Fukushima: 2011-03-11  -   2016-03-11
The Asia-Pacific Journal: Japan Focus Volume 14 | Issue 6 | Number 2, March 15, 2016
Mit freundlicher Erlaubnis von Japan Focus.

“The Fukushima Nuclear Disaster is a Serious Crime”: Interview with Koide Hiroaki

Katsuya Hirano, Hirotaka Kasai

Translation by Robert Stolz
Transcription by Akiko Anson

Koide Hiroaki (66) has emerged as an influential voice and a central figure in the anti-nuclear movement since the nuclear meltdown at Fukushima Daiichi of March 11, 2011. He spent his entire career as a nuclear engineer working towards the abolition of nuclear power plants. His powerful critique of the "nuclear village" and active involvement in anti-nuclear movements "earned him an honorable form of purgatory as a permanent assistant professor at Kyoto University."1 Koide retired from Kyoto University in the spring of 2015, but continues to write and act as an important voice of conscience for many who share his vision of the future free from nuclear energy and weapons. He has authored 20 books on the subject. Professor Kasai Hirotaka and I visited his office at Kyoto University's Research Reactor Institute in Kumatori, Osaka, on December 26th, 2014 for this interview. We believe that the contents of the interview, which offer new information about the degree of radioactive contamination and invaluable insight into Koide's ethical and political stance as a scientist, remain crucial for our critical reflection on ecological destruction, the violation of human rights, and individual responsibility. Professor Robert Stolz, the translator of this interview and the author of Bad Water (Duke University Press, 2015), provides a historical perspective on the interview in a separate article.
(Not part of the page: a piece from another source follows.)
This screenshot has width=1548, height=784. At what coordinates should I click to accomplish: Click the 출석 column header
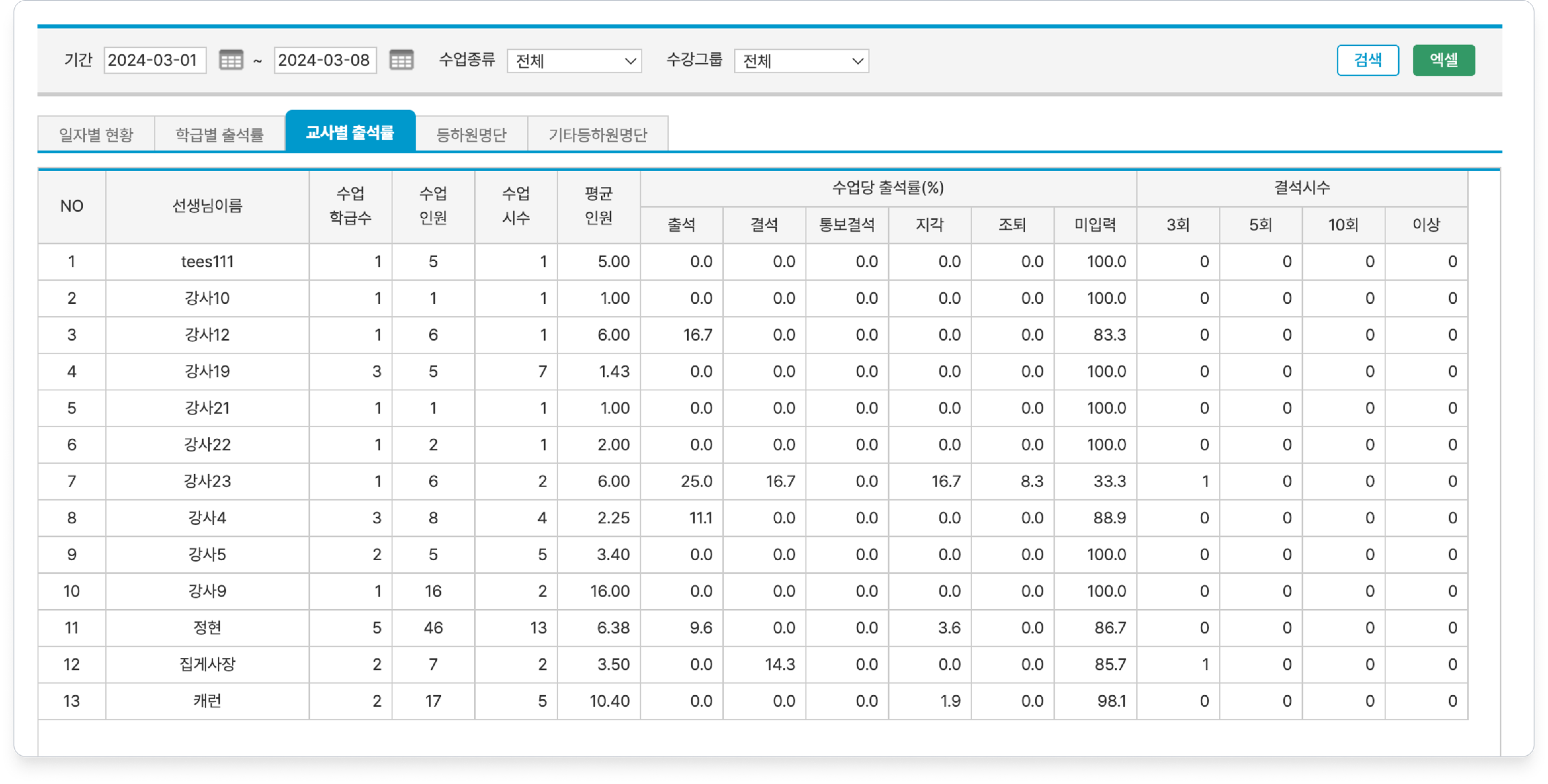point(682,225)
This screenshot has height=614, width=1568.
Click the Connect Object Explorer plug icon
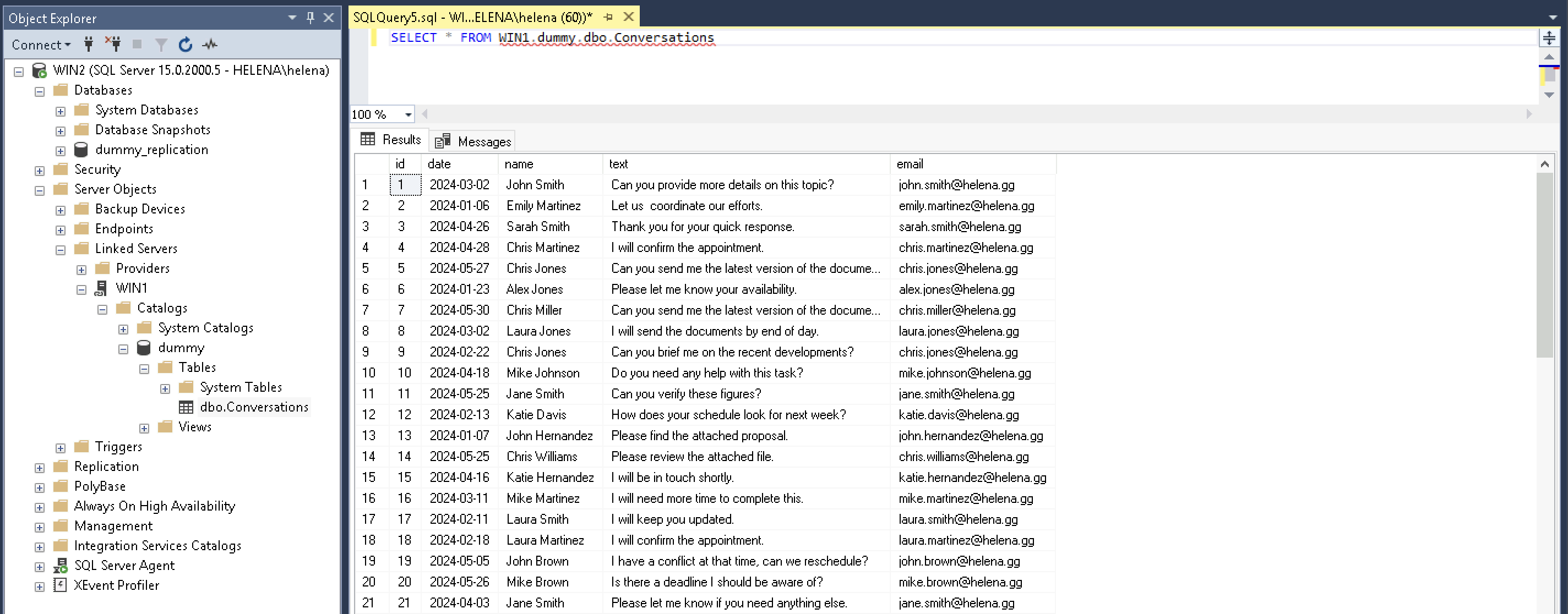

KH


I The Fukushima Disaster and Government and Corporate Response

Hirano: How does the Fukushima accident compare with the bombing of Hiroshima or Chernobyl in its scale? What are the possible effects of this yet unknown exposure?
Koide: Let's start with the scale of the accident: It was a core meltdown involving the release of various kinds of radioactive material. Radioactive noble gas isotopes were also released, as were iodine, cesium, strontium, and other radioactive material. The noble gas isotopes have a short half-life and so at this stage they are all gone. Iodine, too, is gone. So now four years since the accident the materials that are still a problem are cesium-137, strontium-90, and tritium; really, it's these three.2
Now, as for the scale of the accident, I think it would be best to compare these three radionuclides. Today the main contamination of Japanese soil is the radionuclide cesium-137 [Cs-137 or 137Cs]. The ocean is largely contaminated with strontium-90 [Sr-90 or 90Sr] and tritium [T or 3H]. Right now the main culprit adding to the exposure of the people in Japan is Cs-137, so I think it's best to use Cs-137 as a standard for measuring the scale of the accident.
But we simply don't know with any precision how much Cs-137 was released. That's because all the measuring equipment was destroyed at the time of the accident. How much Cs-137 was released into the air? How much was spilled in the sea? We just don't know.